* [Passage provided]:

= Beginning of Section =

Angela Caldwell, who now lives in Los Angeles California, has staunchly defended her father’s corruption by blaming it on everyone but Chris Balsiger. Now it is a federal jail system that is unfairly treating her father although her father has a “perfect” record in prison.
Balsiger is imprisoned at the minimum-security La Tuna prison outside of El Paso. As a minimum-security prison, Balsiger enjoys more freedom than most federal prisoners. The Washington Post, in an April 24, 2020 article about early releases due to Covid, calls La Tuna a “dormitory-style” prison”.
Like her father, Caldwell does not address the fact that Balsiger is a criminal, a fraudster and instead focuses on the unfairness of having to complete 50% of his prison sentence before qualifing for early release.
From the beginning, Balsiger’s family and Balsiger himself has portrayed his conviction as a “vendetta”.
Caldwell said after the sentencing that “the prosecution of Chris Balsiger was always about a business vendetta.” Caldwell added that the “family disagrees with the court’s findings and believes that the court got both the facts and the law wrong.” She also said that she was “fully confident that this conviction will be overturned on appeal.”
Delays Upon Delays
Although Balsiger told the Wall Street Journal in 2008 that “we are proceeding to go to trial because” he “wanted the truth to come out,” Balsiger instead was able to delay the trial for almost ten years.

= End of Section =

* [Data extract]:
= Beginning of Section =

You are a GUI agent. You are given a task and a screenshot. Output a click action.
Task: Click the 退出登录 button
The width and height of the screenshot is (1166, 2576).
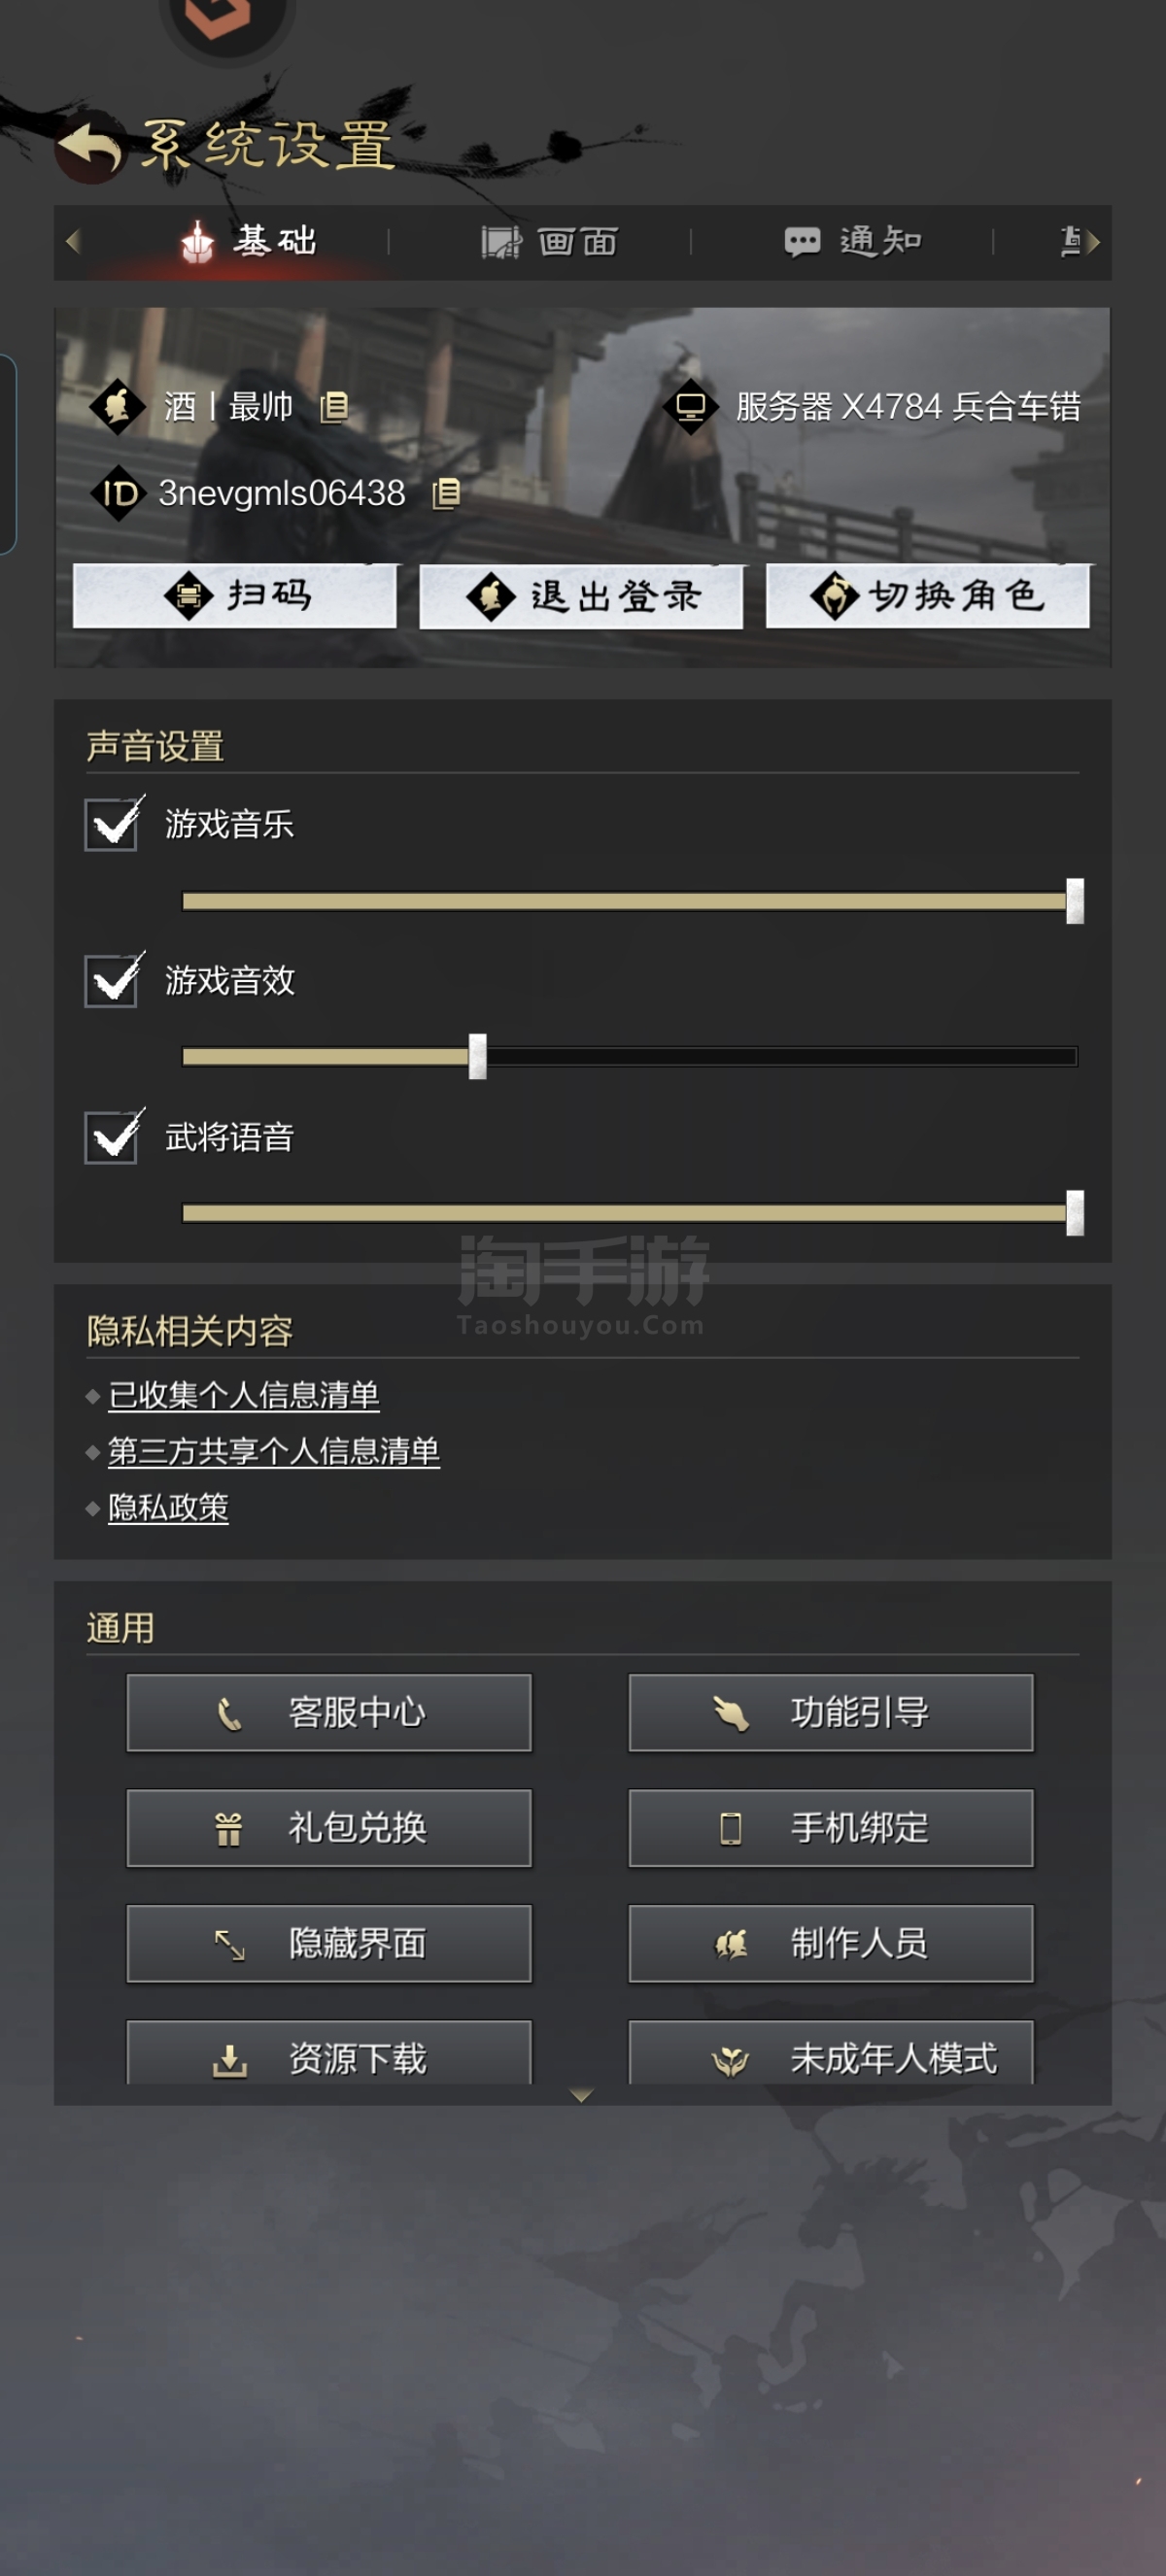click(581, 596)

= End of Section =
= Beginning of Section =

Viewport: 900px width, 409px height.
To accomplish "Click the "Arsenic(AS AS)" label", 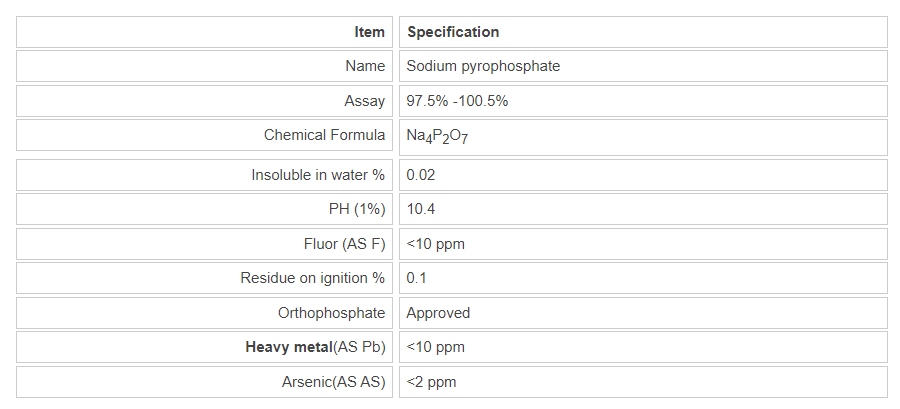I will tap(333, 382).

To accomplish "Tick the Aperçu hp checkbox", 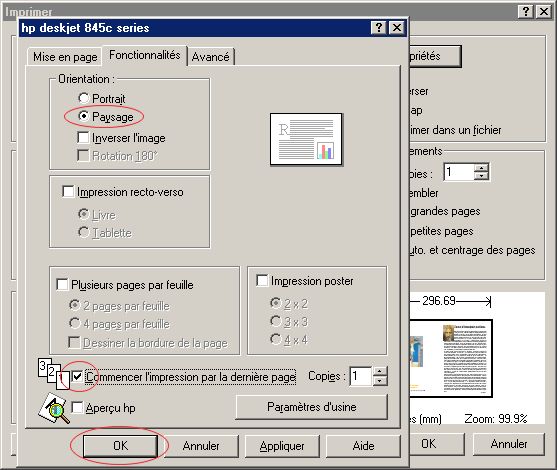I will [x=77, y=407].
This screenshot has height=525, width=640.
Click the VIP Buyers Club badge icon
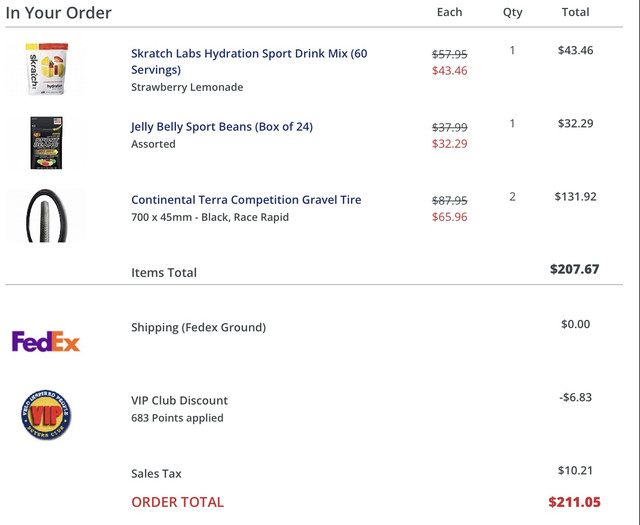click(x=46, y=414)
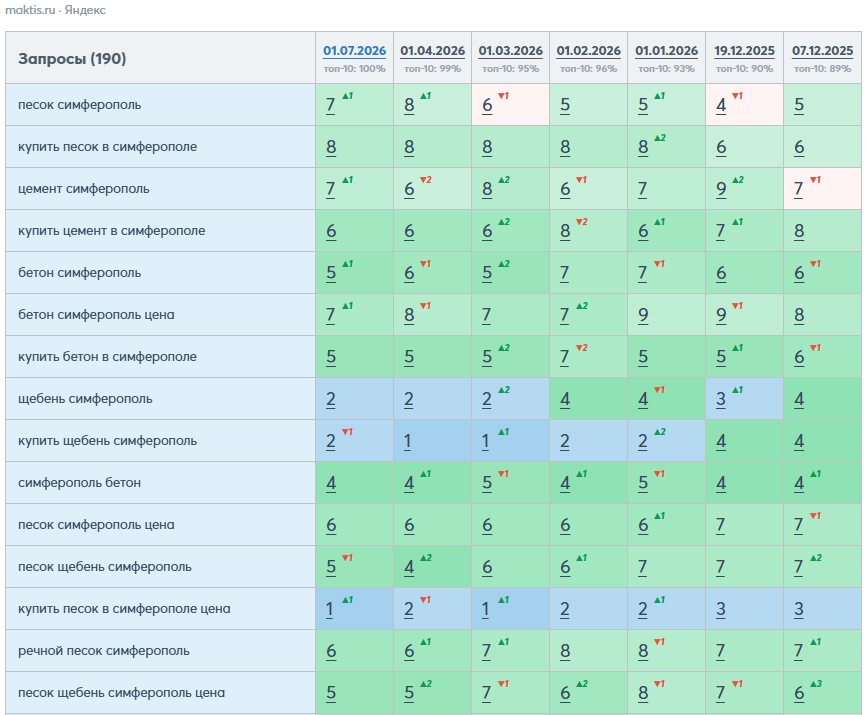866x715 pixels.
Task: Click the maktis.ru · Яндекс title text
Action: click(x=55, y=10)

= End of Section =
= Beginning of Section =

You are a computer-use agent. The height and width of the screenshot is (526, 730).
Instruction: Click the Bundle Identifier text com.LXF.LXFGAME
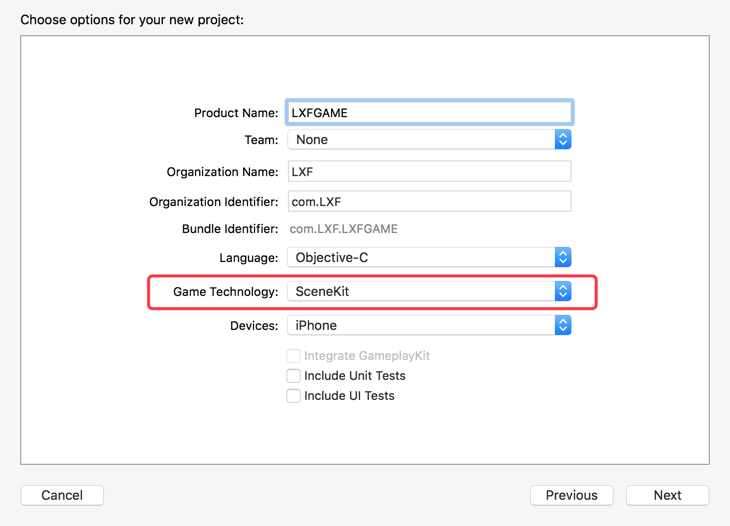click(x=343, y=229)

= End of Section =

* [Aim of the exercise]: According to the passage about Chris Balsiger, in which prison is Balsiger imprisoned? The listing isn't needed for this exercise.

* [Worked solution]: The minimum-security La Tuna prison outside of El Paso.